Meeting the Indian demand for petrochemicals

George Fortman
The Catalyst Group

Viewed : 226

Article Summary

This is reinforced by many factors, most notably the forecasts which predict a slowing of transportation fuels growth approaching 2040 (with hybrids and EVs), while the growth in chemicals is expected to increase as the population and middle-class wealth continue to rise, leading to increasing demand for packaging and consumer goods.
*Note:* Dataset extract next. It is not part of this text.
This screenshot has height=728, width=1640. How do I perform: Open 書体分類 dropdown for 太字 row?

This said, nuances to the Indian market for fuels and petrochemicals need to be navigated to ensure maximum profitability and sustainability in the future. India will experience much higher growth rates in oil demand compared to the global market. India’s oil demand is forecasted to rise by 7% between 2019 and 2030 versus a global growth rate of 6.6%, according to the IEA’s Stated Policies Scenario.1 Furthermore, the mix of oil-based products is likely to change due to a relative increase in the share of gasoline versus diesel due to several factors. The main factors include the Government of India’s (GOI) removal of the diesel subsidy in 2014, the implementation of the Bharat Stage 6 (BS 6) emissions standards in 2020, the implementation of the CAFÉ II norms in April 2022, and the expected rollout of BS 6 Phase II in 2023. The result is more expensive diesel cars in tandem with more expensive diesel fuel opening the door for deeper market penetration by gasoline and gasoline vehicles.
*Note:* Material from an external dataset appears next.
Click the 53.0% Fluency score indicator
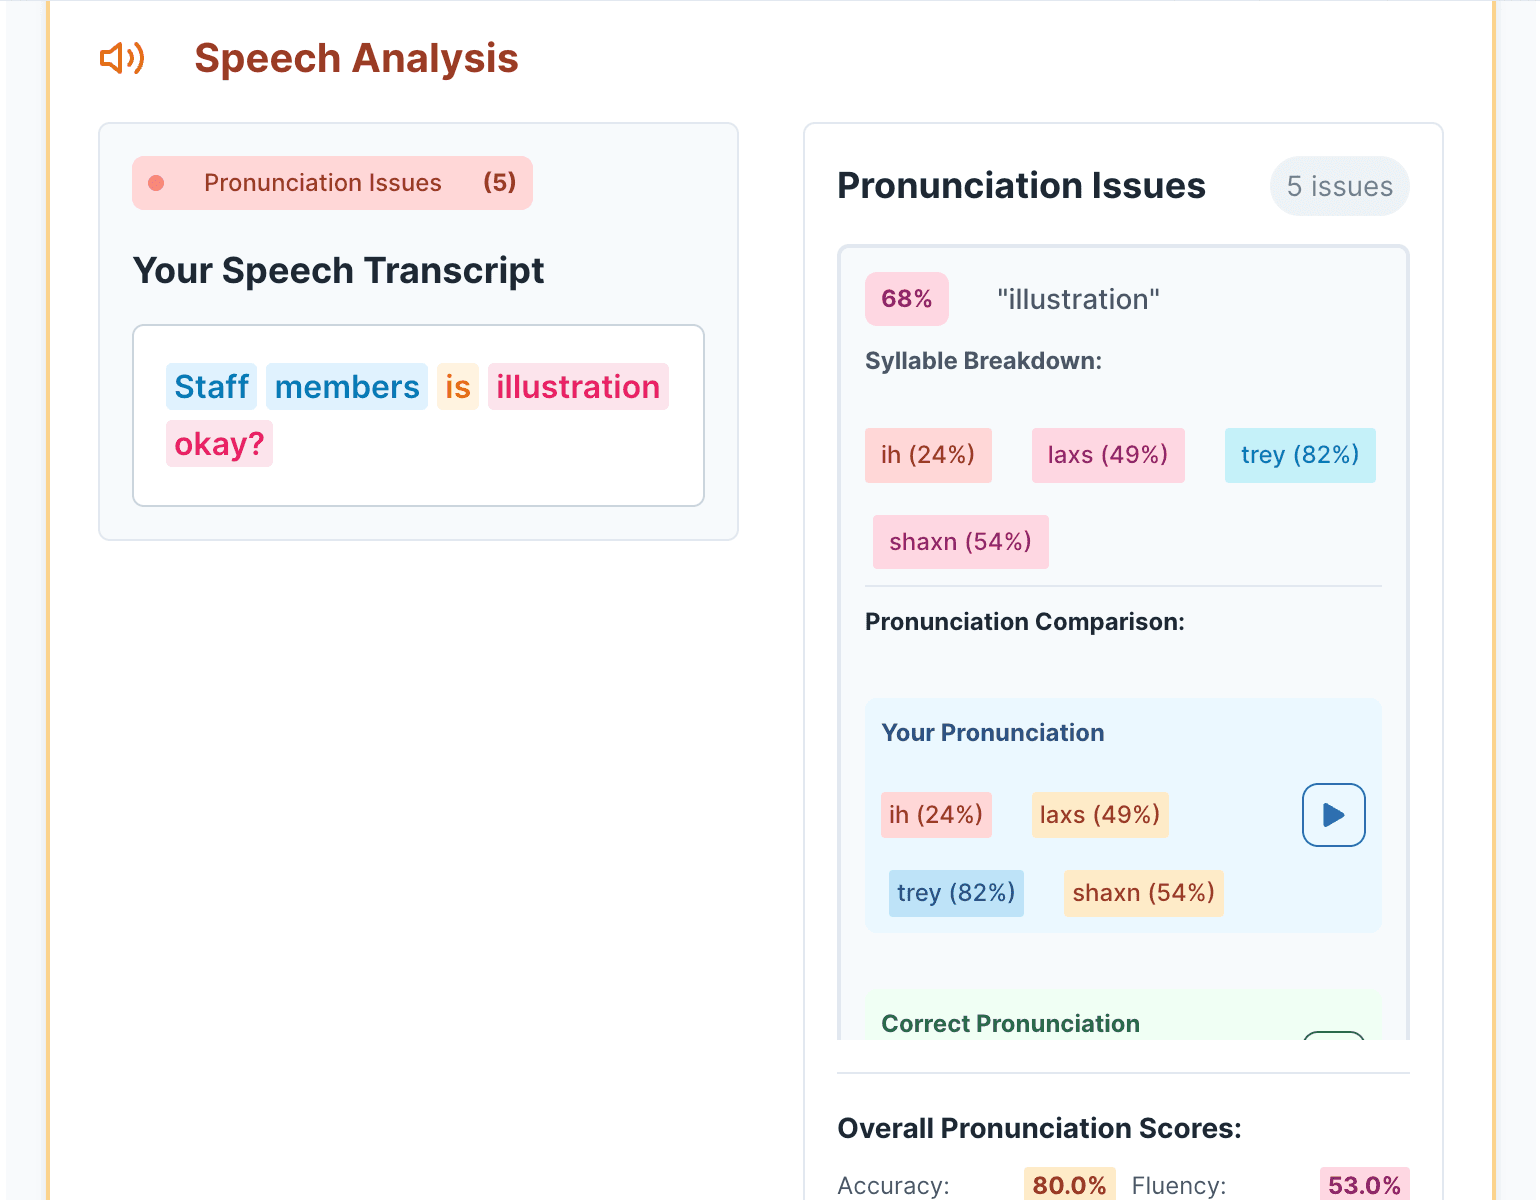The height and width of the screenshot is (1200, 1540). click(x=1363, y=1185)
What does all of this mean? India will have increased demand for fuels and petrochemicals, but the increase in gasoline demand will compete with the demand for petrochemical feedstocks. Technology producers are, of course, rising to the challenge. For example, KBR, in partnership with Neste Engineering Solutions, has suggested that while naphtha and reformate are being routed to petrochemical product, there is a need for high octane, low RVP components. This need can be met utilising their NexEther and NExOctane technologies by converting the butane-butylene fraction from the FCC unit to ethers and alkylates. MTBE or ETBE can be produced from etherification of isobutylene with methanol or ethanol. They also present a strategy to produce alkylate from C₄ olefins and isobutane using Exelus Inc’s ExSact solid acid catalyst. Both technologies offer a flexible option to drive towards 95 RON gasoline while utilising a largely untapped resource in refineries.
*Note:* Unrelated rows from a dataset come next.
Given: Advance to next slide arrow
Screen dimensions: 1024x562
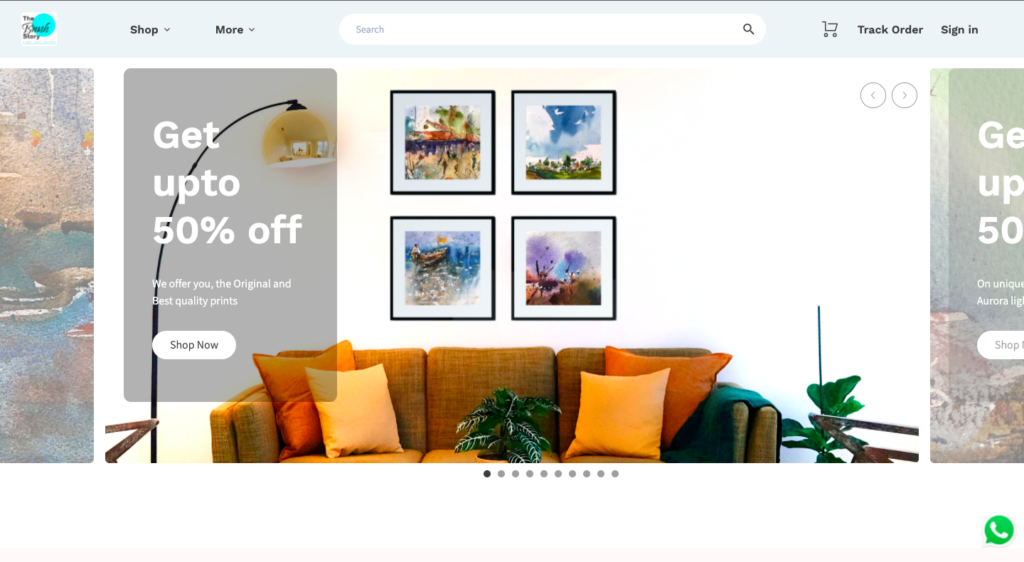Looking at the screenshot, I should 904,95.
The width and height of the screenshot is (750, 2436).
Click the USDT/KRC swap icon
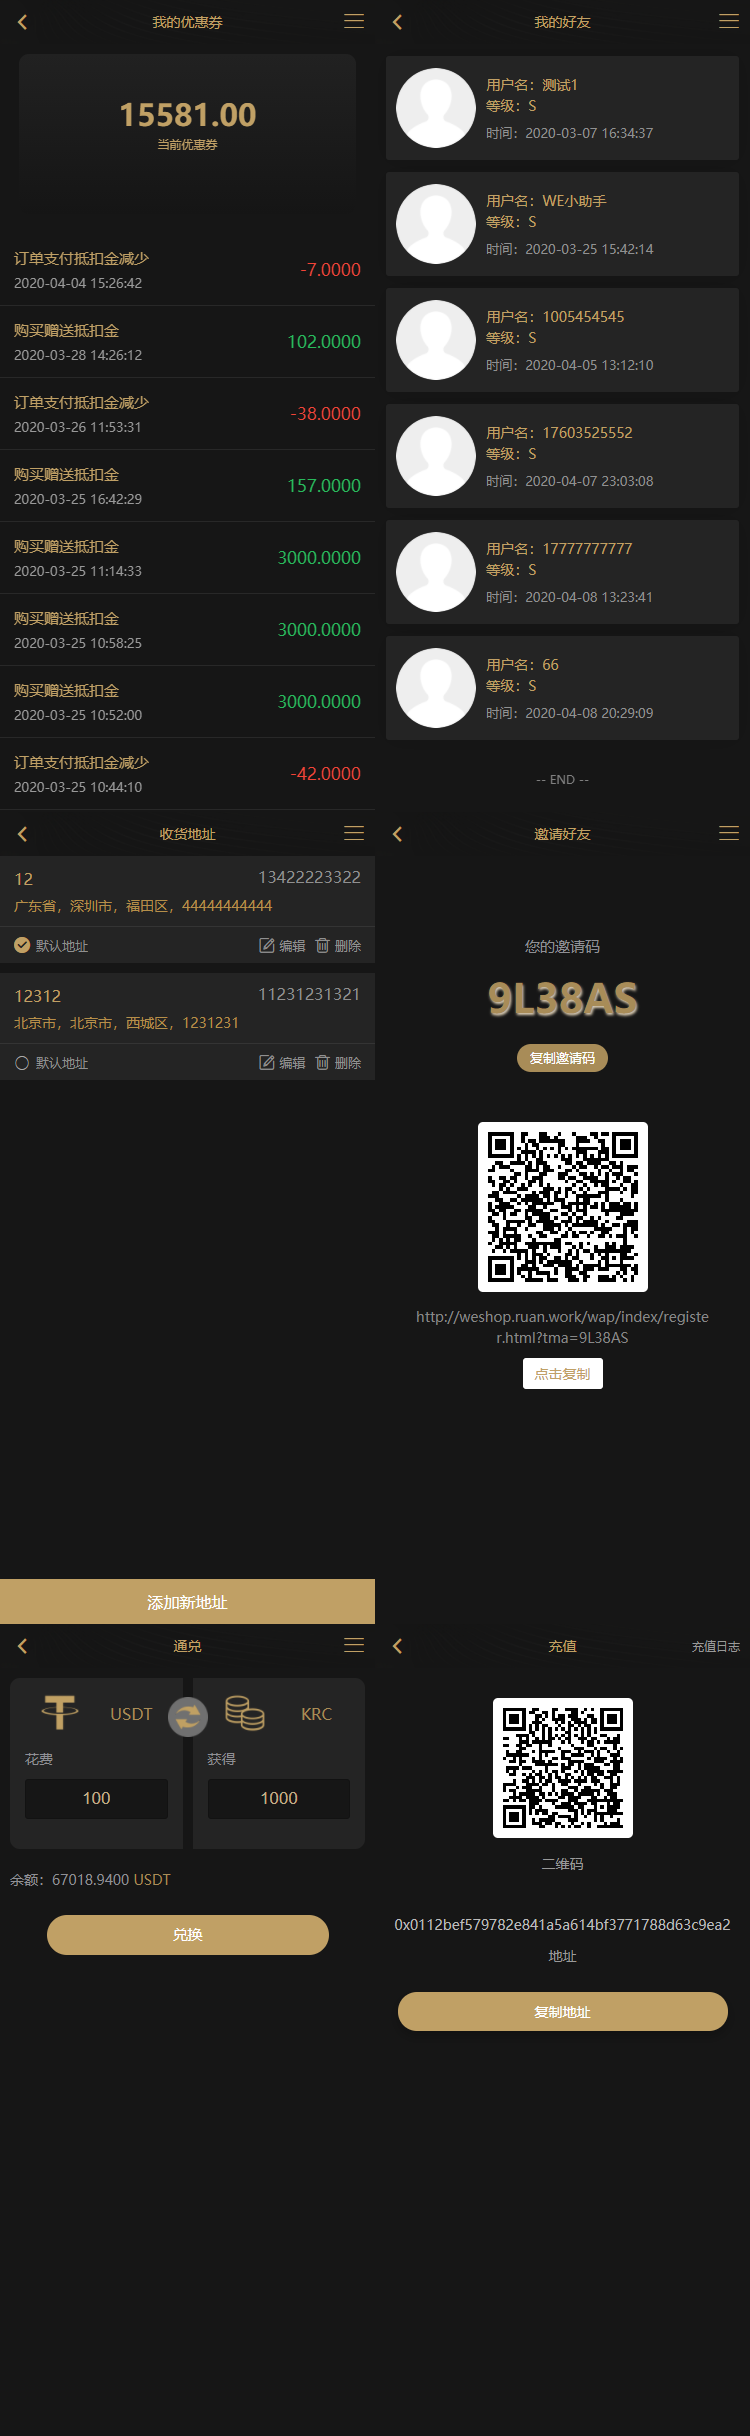click(x=187, y=1717)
According to GlobalData’s latest report, Global Petrochemicals New-Build and Expansion Projects Outlook 2021-2025, nearly 34% of all petrochemical project starts (totalling 281 projects) in Asia will take place in India.2 The investments are due to the fact that India’s economic growth is causing demand for petrochemicals to outpace supply.3 A study conducted by Engineers India Ltd (EIL), with information provided by government-owned IndianOil Corporation Ltd (IOCL), forecasted demand for petrochemicals in India may increase between 2020 and 2040 by 222% from 40 to 87 million metric tonnes per annum.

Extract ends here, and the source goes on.